Name Thank you for having me on your Bold Introvert series Natalie! My name is Drew and I go by the moniker FI (Financially Independent) Introvert on social media and on my blog.
Random question: You’re a new addition to the crayon box. What colour would you be and why? I would be the silver crayon. Thinking back to my childhood, the silver crayon was my favorite. The silver crayon wasn’t just a color but it looked like silver. When I used it, little flecks of silver would drop from the crayon. It was as if these flecks were actually silver shavings from coins or other treasures. It also was very smooth on the paper like how I would imagine a silver bar. No other crayon acted and felt like its name.
Are you a bold introvert? Have you always been one? Yes! I am a selectively and strategically bold introvert. I have not always been one. My development into a bold introvert has been evolutionary but certainly there have been defining moments.
First, I would say a defining moment was when an auto mechanic looked me squarely in the eye and said “you’re broke.”He was helping me get my car back on the road after an engine failure. Through several conversations over a few days, he began to understand the dire financial situation I was in that reflected a directionless life.
Having a stranger bluntly and succinctly articulate my situation stunned me into ever increasing boldness in my career. I started to say what I wanted and go after opportunities that would enhance my financial situation. During my most recent interview for my current job, I proudly discussed my introversion and why it made me a great candidate for a managerial and relationship based position.
A second defining moment was a solo ski trip out to the wide open spaces of New Mexico.It was here that I fell in love with skiing again and managed risk taking.
During an unexpected spring snow, I found I needed help in the mountains. My car that I rented had no four wheel drive as I thought it did. I was staying in a small condo at 10,000 feet near the peak of the mountain!
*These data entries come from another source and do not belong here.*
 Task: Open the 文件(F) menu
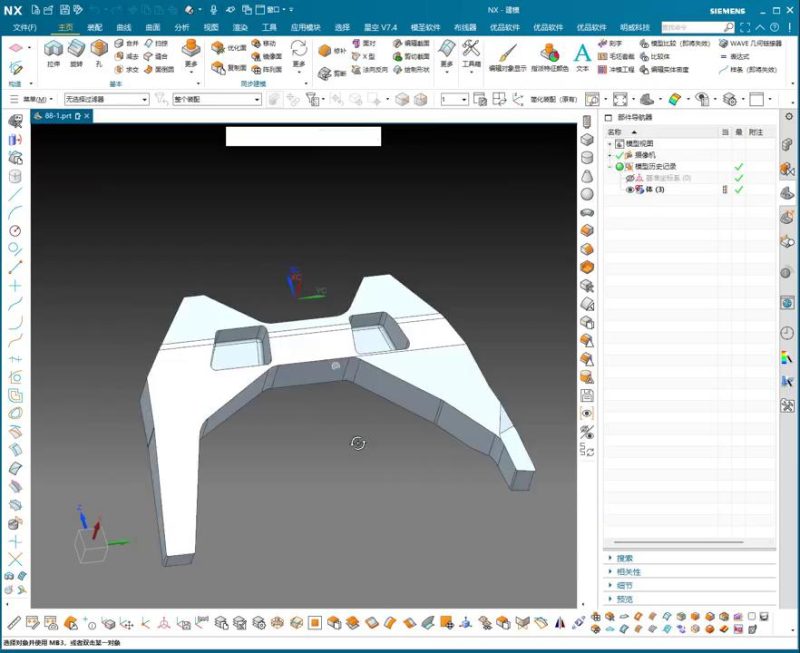click(x=24, y=27)
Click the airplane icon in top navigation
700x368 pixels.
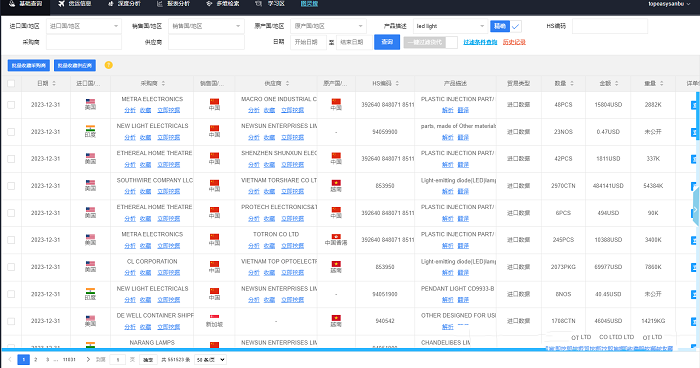pyautogui.click(x=62, y=4)
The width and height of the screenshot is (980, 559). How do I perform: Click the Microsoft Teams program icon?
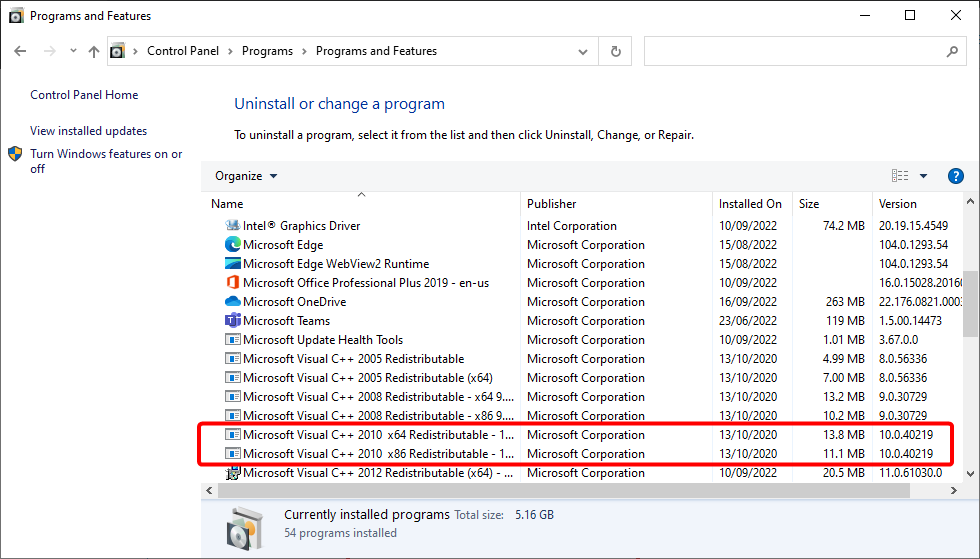tap(233, 321)
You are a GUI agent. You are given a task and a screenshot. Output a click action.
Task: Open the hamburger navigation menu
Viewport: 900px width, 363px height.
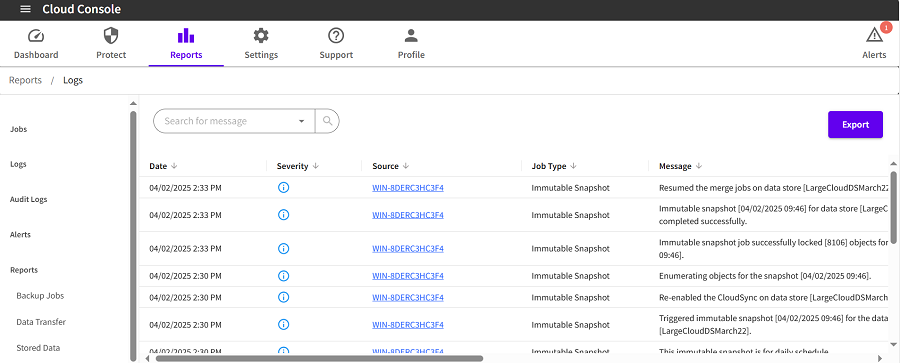pos(25,9)
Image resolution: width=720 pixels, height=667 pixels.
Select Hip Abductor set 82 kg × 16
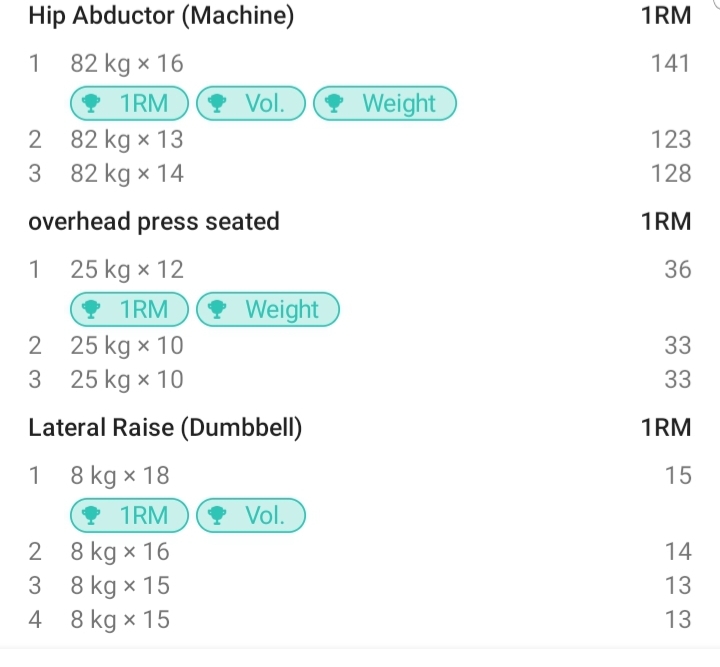tap(127, 64)
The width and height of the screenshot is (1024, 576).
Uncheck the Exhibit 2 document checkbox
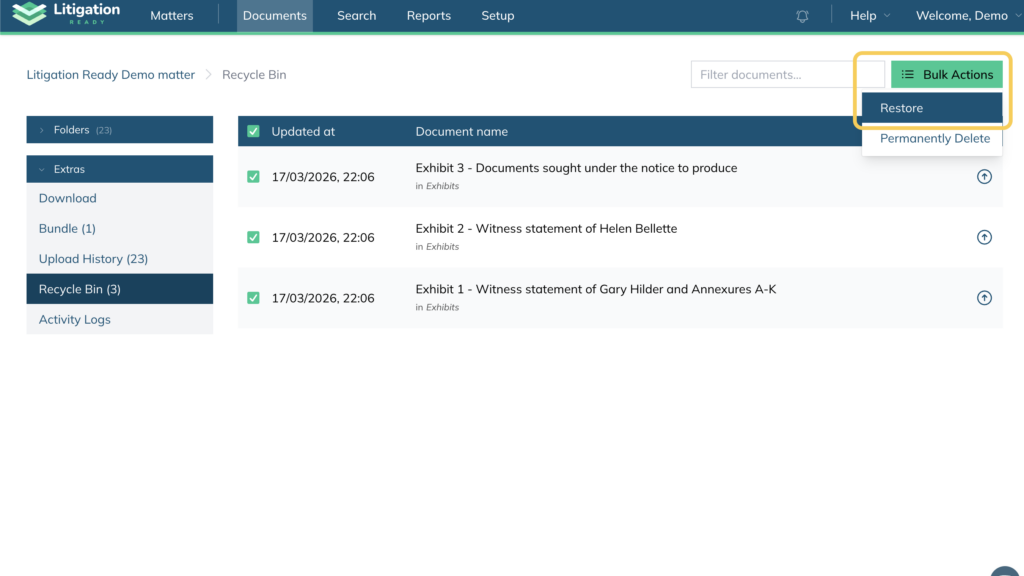click(253, 237)
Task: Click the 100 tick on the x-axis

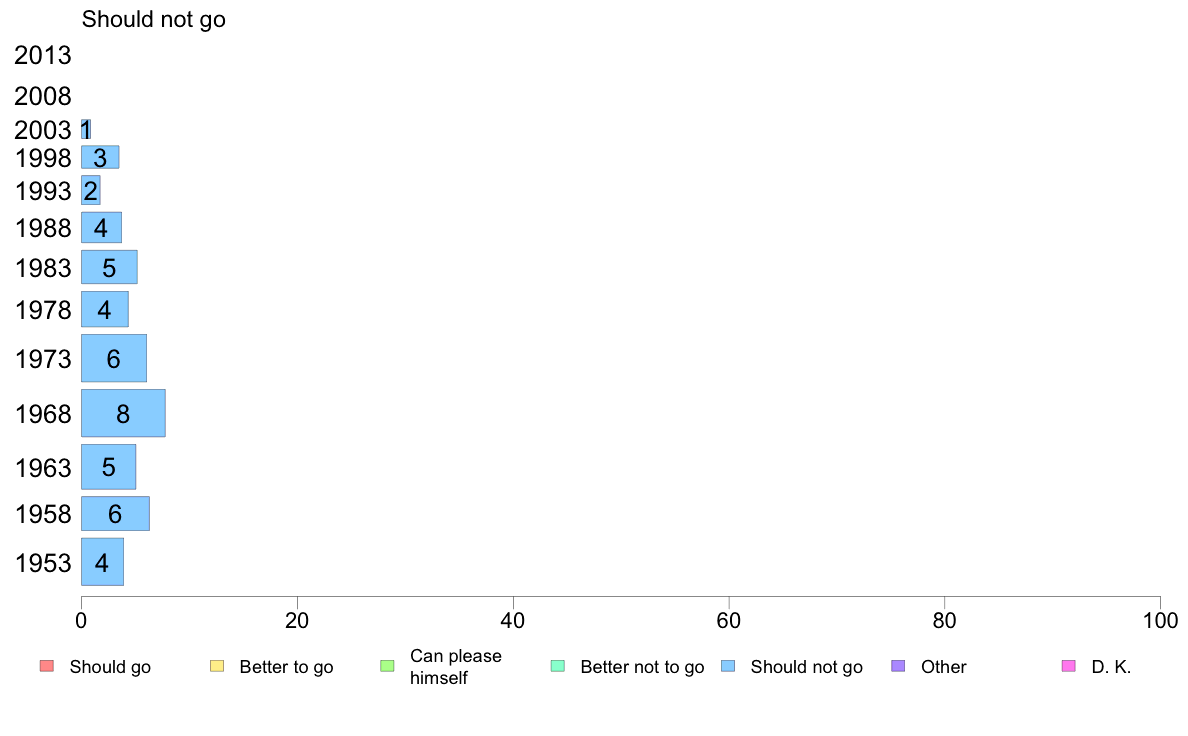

I was terrified as I skidded up the mountain and trucks came in the opposite direction. Sensing I was in danger, I walked to seek help from veterans of the area.
It was here I realized two things: I didn’t want to be alone anymore in beautiful places like this and to put myself in risky situations to feel the alive and excited, I was going to need other people’s expertise and guidance to stay safe.
During that week in New Mexico, I dropped my characterization of what successful socializing meant (hanging out in bars apre ski). I redefined it as making meaningful connections during the day with ski instructors, other skiers, and knowledgeable people in the community. I took this new definition of social success home with me.
Lastly, and not to be cliche, but reading Susan Cain’s Quietwas a defining moment. It was the first time I understood who I was and why my energy flowed the way it did. My anxiety over social situations had nothing to do with something being wrong with me.
Rather it was an anticipation of the energy depletion. If I could manage my energy, that would reduce (and did reduce) anxiety. This understanding helped me romantically, socially, and professionally.
What do you do? My day job is at a cancer advocacy organization. I am very fortunate to have the opportunity to advocate for research dollars and manage support programs.
Additionally, I write a blog at www.fiintrovert.com. The purpose of the blog is to show introverts the possibilities that open up to them with financial independence. The pursuit of financial independence puts a time limit on how long an introvert has to attend mundane corporate meetings. The introvert feels purpose in his or her job because it is a means to an end. That end is a life where the introverts’ time, thoughts, and pursuits are their own. They can dive deep or skim shallow in interests without worrying about financial outcome. Any fear of failure or committment dissipates when compulsory work is no longer necessary.
What are you most proud of? I am most proud of turning my life around after being over $75,000 in debt, having no car, no social life, and generally being a pretty self-involved person.
I look back on that person and cannot believe some of my friends stuck with me. While I am far from my ideal and always working to improve, I am proud of the person I am today and the depths from which I emerged.
Do you feel that your personality trait has helped you achieve your goals? Yes. Being an introvert helped me meet and attract a substantive person to spend the rest of my life with. It helped me find the financial independence movement. And it helped me to find a job that provided meaning and purpose.
What advice do you have for introverts that are worried about chasing their dreams? My advice is to pursue financial independence. From a position of financial strength, pursuit of your dreams is much less daunting.
For example, when I was $75,000 in debt I was tied to the most lucrative job that I could possibly find. I had to be there or find another job that paid more. However, once I paid off my debt and got three months of living expenses under me, I was able to quit that job and take a meaningful role at a cancer advocacy organization and lobby for research in Washington, DC, fulfilling a dream I’d beek working toward. I was able to take a pay cut to work in the role I wanted because my finances were in order.
When your financial house is in order (or on that path) you can be bolder, take more risks, and have more fun doing so!